Cette réforme est attendue depuis plus de trois ans, puisque le roi Mohammed VI avait appelé, le 8 octobre 2021, à l’occasion de son discours d’ouverture de la session d’automne du Parlement à «une refonte substantielle du Haut-commissariat au Plan dans la perspective d’en faire un mécanisme d’aide à la coordination stratégique des politiques de développement et d’accompagnement de la mise en œuvre du modèle de développement».

Le Nouveau modèle de développement (NMD), piloté justement par Chakib Benmoussa et dont le rapport a été publié au printemps 2021, avait soulevé la nécessité de cette réforme. Il avait surtout appelé au renforcement et à la modernisation de l’outil statistique national «qui doit être en mesure de mettre à disposition du public toute l’information dont il dispose, dans des délais courts après leur collecte et dans des formats exploitables».

Dans un rapport de l’Organisation de coopération et de développement économiques (OCDE) présenté en septembre 2024 à Rabat devant les officiels marocains, il est noté que le manque de statistiques et de données exhaustives, au temps opportun et de qualité constitue un obstacle majeur à l’efficacité de l’élaboration des politiques publiques au Maroc.

De gros moyens pour un résultat médiocre

Interrogé à ce sujet par Le360, l’économiste Nabil Adel affirme qu’il est temps de réformer le HCP. Pour lui, l’ancien haut-commissaire au Plan n’a rien entrepris pour moderniser cette institution. Ce qui fait que, déplore-t-il, le principal producteur de la statistique officielle au Maroc qui engloutit un budget conséquent se contente du service minimum.

À noter que le budget alloué par le projet de loi de finances (PLF) pour 2025 au HCP s’élève à 617,77 millions de dirhams (MDH), dont 594,16 MDH pour le personnel, ainsi que pour le matériel et les dépenses diverses et 23,61 MDH pour l’investissement. 60 postes budgétaires lui seront affectés.
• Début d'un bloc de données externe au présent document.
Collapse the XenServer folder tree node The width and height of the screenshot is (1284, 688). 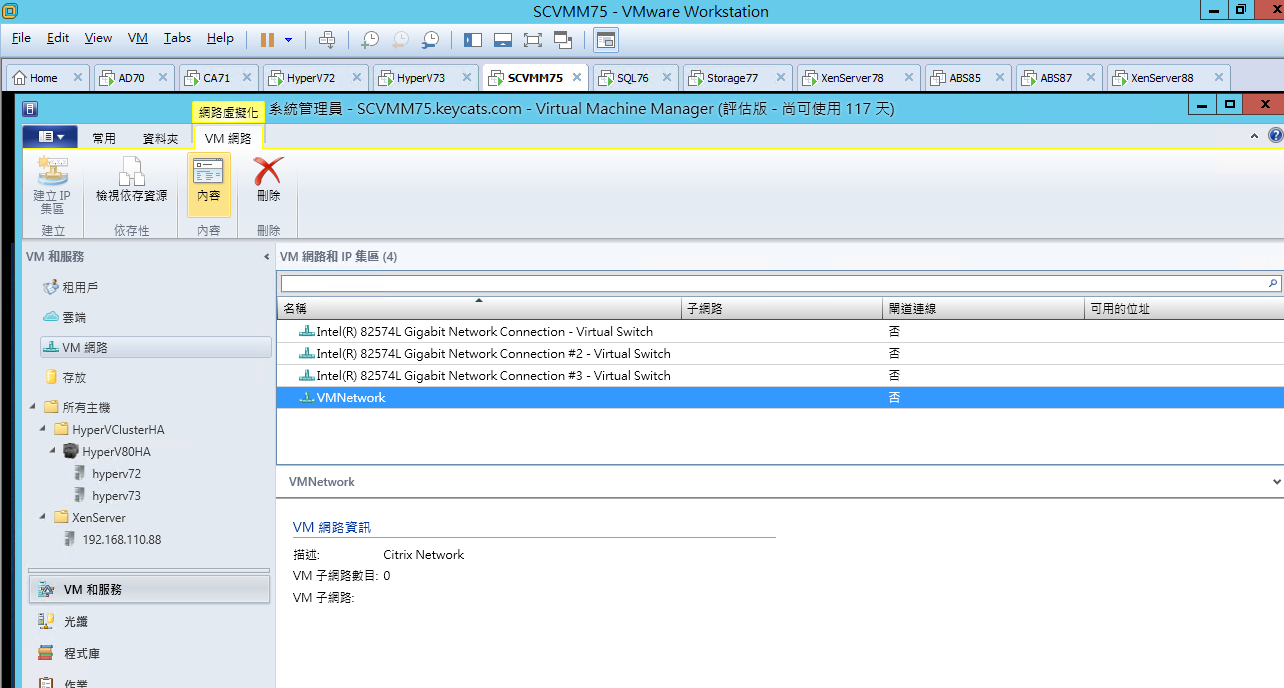44,517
Or, notre interlocuteur, qui a esquissé un tableau peu reluisant de cette institution, évalue le coût de sa production actuelle à quelques dizaines de millions de dirhams. En effet, explique-t-il, la production statistique du HCP, dont les méthodes de travail et les modules sont dépassés, est faible aussi bien en quantité qu’en qualité, tant sur le fond que sur la forme.

Elle ne porte, en fait, précise-t-il, que sur quelques domaines, tels que la croissance économique, le marché du travail ou l’inflation. Les publications du HCP, ajoute-t-il, sont pauvres en détails, présentées en formats inadaptés et obsolètes comme des documents Word et manquent d’actualisation.
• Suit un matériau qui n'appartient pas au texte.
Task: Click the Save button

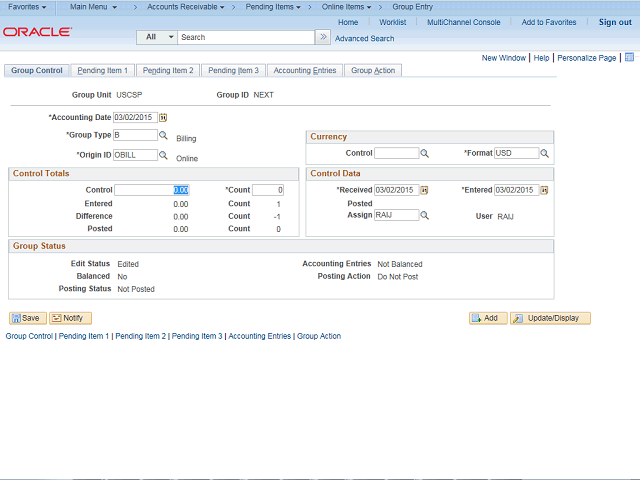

La réforme devra donc passer par là. Ce qui sous-entend que le HCP doit d’abord se moderniser et actualiser ses modules, en s’appuyant davantage sur la technologie, insiste notre interlocuteur. Il devra aussi, poursuit-il, déployer des équipes dans toutes les régions du pays.

L’information fournie doit être variée, dense et actualisée

L’objectif étant d’être en mesure d’améliorer sa production à tous les niveaux, note-t-il. Il appelle ainsi le HCP à élargir son périmètre d’action pour couvrir tous les domaines. «Tout le monde doit y trouver son compte», souligne Nabil Adel. Par exemple, illustre-t-il, un industriel qui veut se renseigner sur les prix des intrants doit être servi avec des données fournies en temps réel.

L’information fournie par le HCP doit aussi être aussi suffisamment à jour, avec un bon niveau de granularité et d’une «richesse considérable», selon cet économiste.

Pour ce faire, recommande-t-il, l’institution doit être à la veille des bonnes pratiques à travers l’organisation de colloques pour permettre des échanges d’expériences dans son domaine d’action. De même, conclut-il, elle doit s’ouvrir au public et aux chercheurs. Autant dire que la tâche ne sera donc pas de tout repos pour le nouveau patron du HCP.